INPUT DATA >>
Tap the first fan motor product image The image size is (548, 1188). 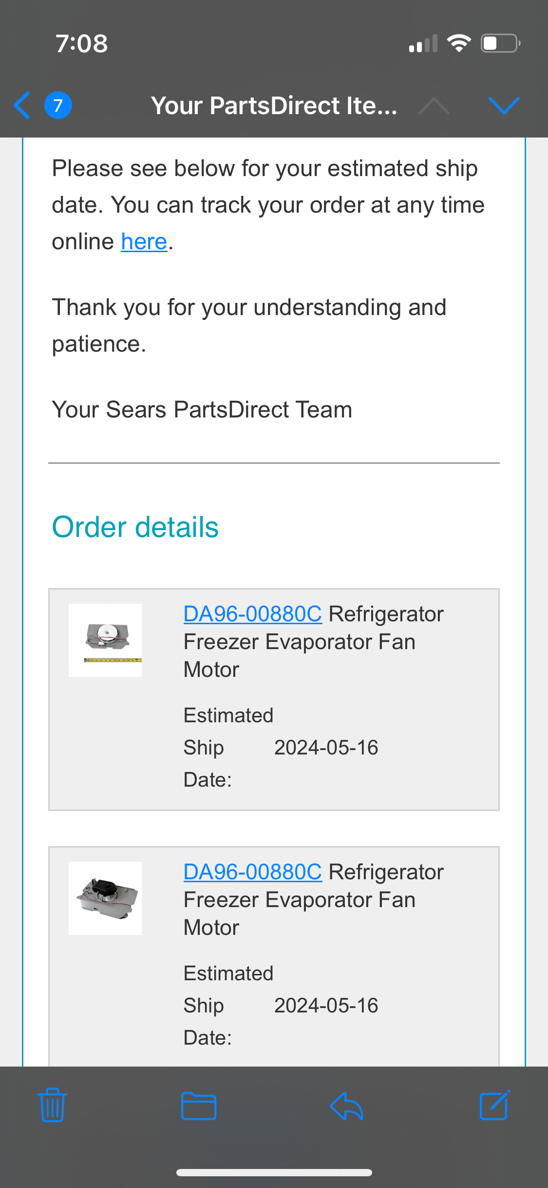[105, 640]
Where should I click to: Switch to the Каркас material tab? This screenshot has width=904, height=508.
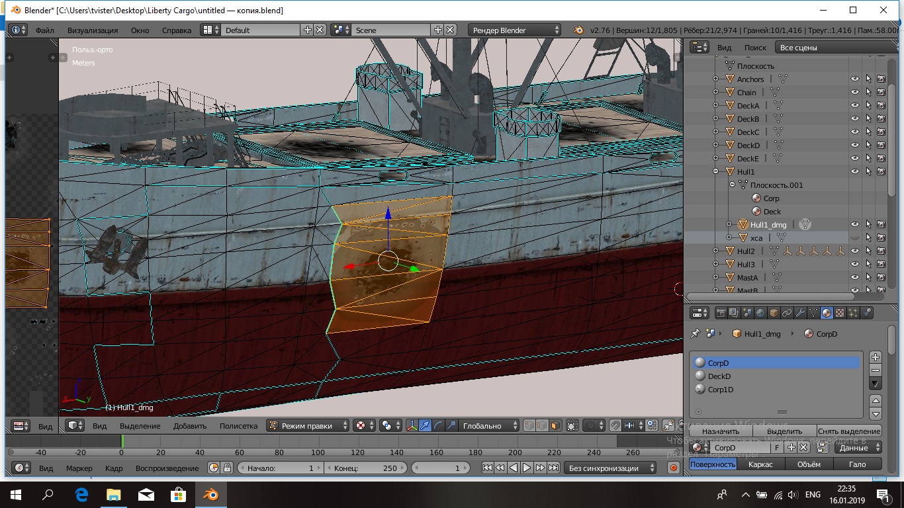click(760, 464)
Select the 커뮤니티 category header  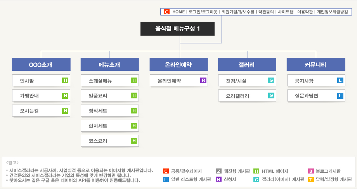(316, 64)
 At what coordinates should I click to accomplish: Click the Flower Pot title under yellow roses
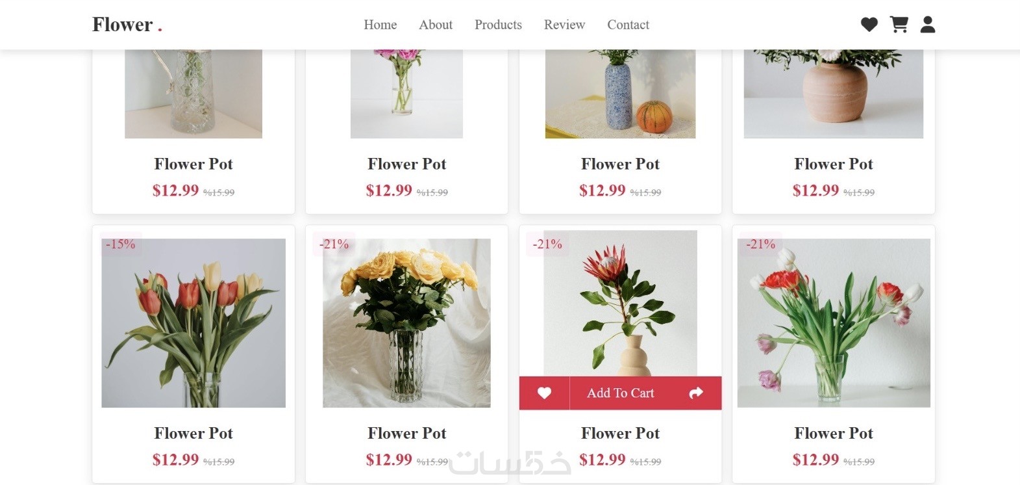[406, 433]
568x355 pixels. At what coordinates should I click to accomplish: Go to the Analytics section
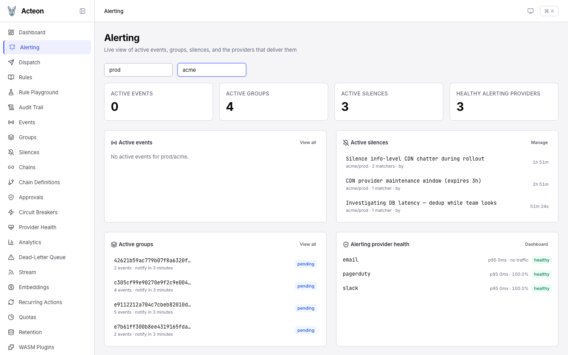[30, 242]
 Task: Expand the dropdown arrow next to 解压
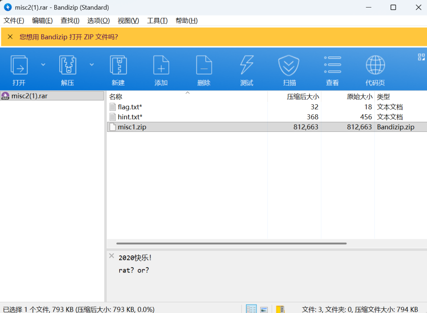tap(92, 64)
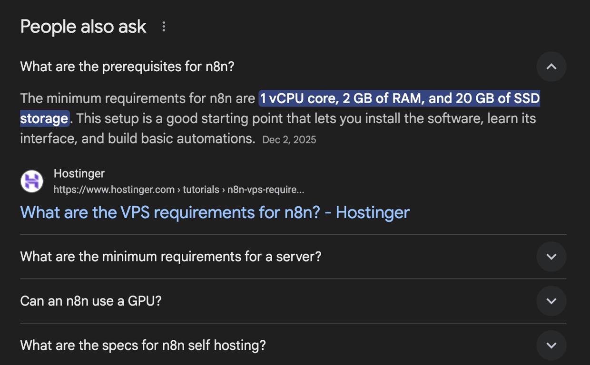Click the upward chevron icon beside the prerequisites question
Image resolution: width=590 pixels, height=365 pixels.
click(551, 67)
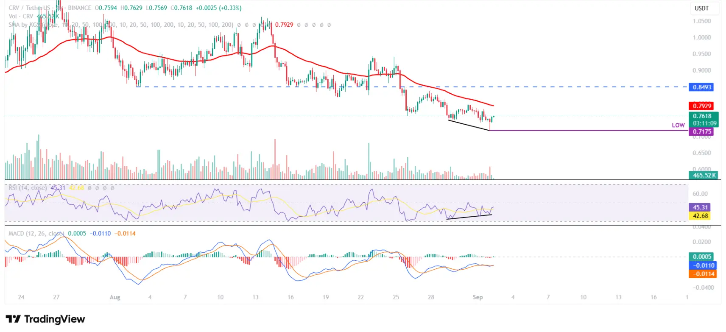Click the orange -0.0114 MACD signal label
Image resolution: width=726 pixels, height=332 pixels.
coord(704,274)
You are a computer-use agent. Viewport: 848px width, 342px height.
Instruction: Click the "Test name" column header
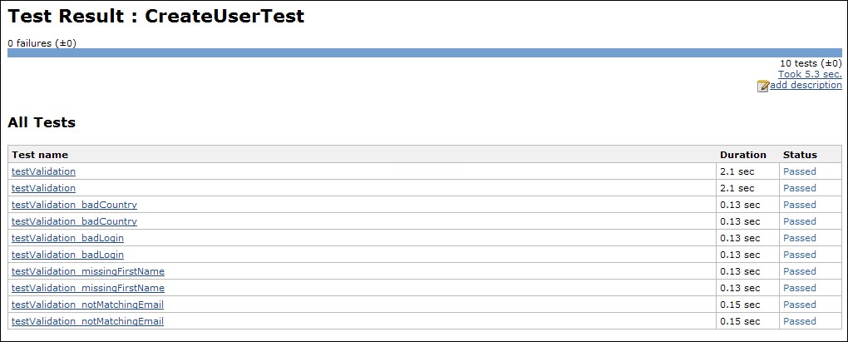click(40, 155)
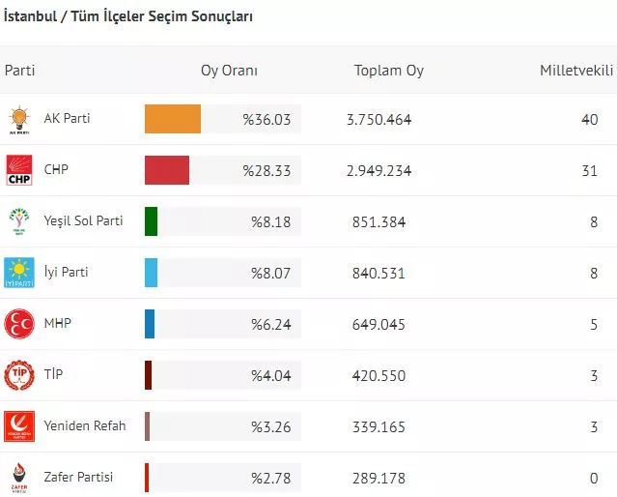Image resolution: width=617 pixels, height=497 pixels.
Task: Click the İstanbul / Tüm İlçeler heading
Action: pyautogui.click(x=128, y=17)
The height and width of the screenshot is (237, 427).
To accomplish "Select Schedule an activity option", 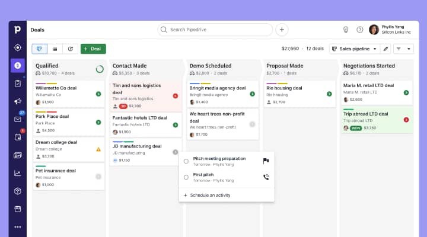I will pyautogui.click(x=207, y=195).
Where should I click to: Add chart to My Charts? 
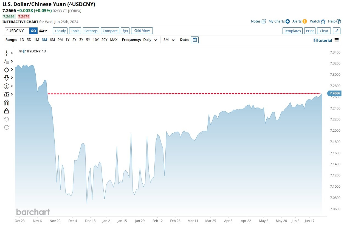click(x=287, y=21)
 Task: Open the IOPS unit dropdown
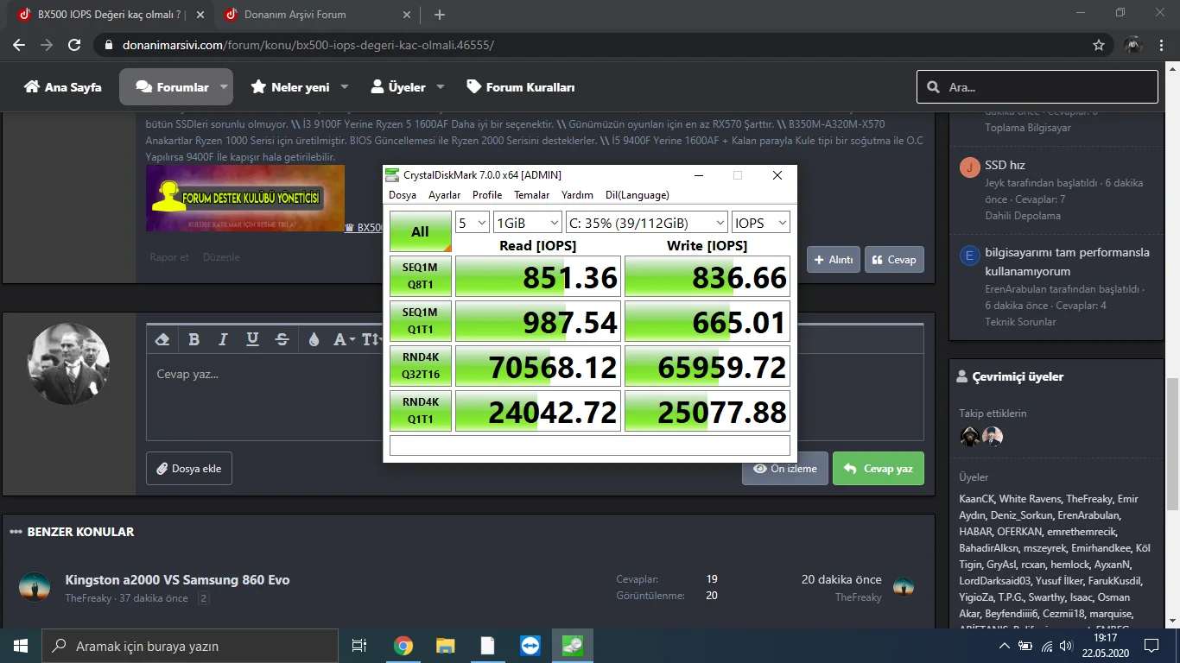[x=760, y=223]
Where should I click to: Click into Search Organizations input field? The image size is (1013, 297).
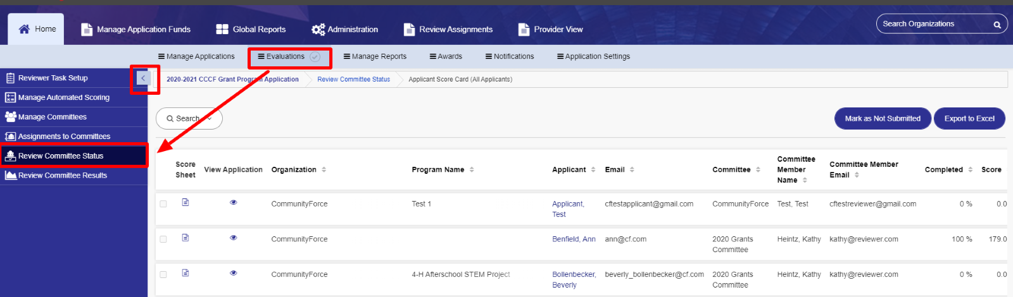click(934, 24)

WORK TO COMPLETE >>
Here the lines from the one with "Where should I click to: Add" through the last line of the data above need to be repeated exactly, both included, and any picture omitted.

OUTPUT FOR THIS EXERCISE >>
Where should I click to: Add chart to My Charts? 
click(x=287, y=21)
 Task: Open the IOPS unit dropdown
[x=760, y=223]
Where should I click to: Click into Search Organizations input field? The image size is (1013, 297).
click(934, 24)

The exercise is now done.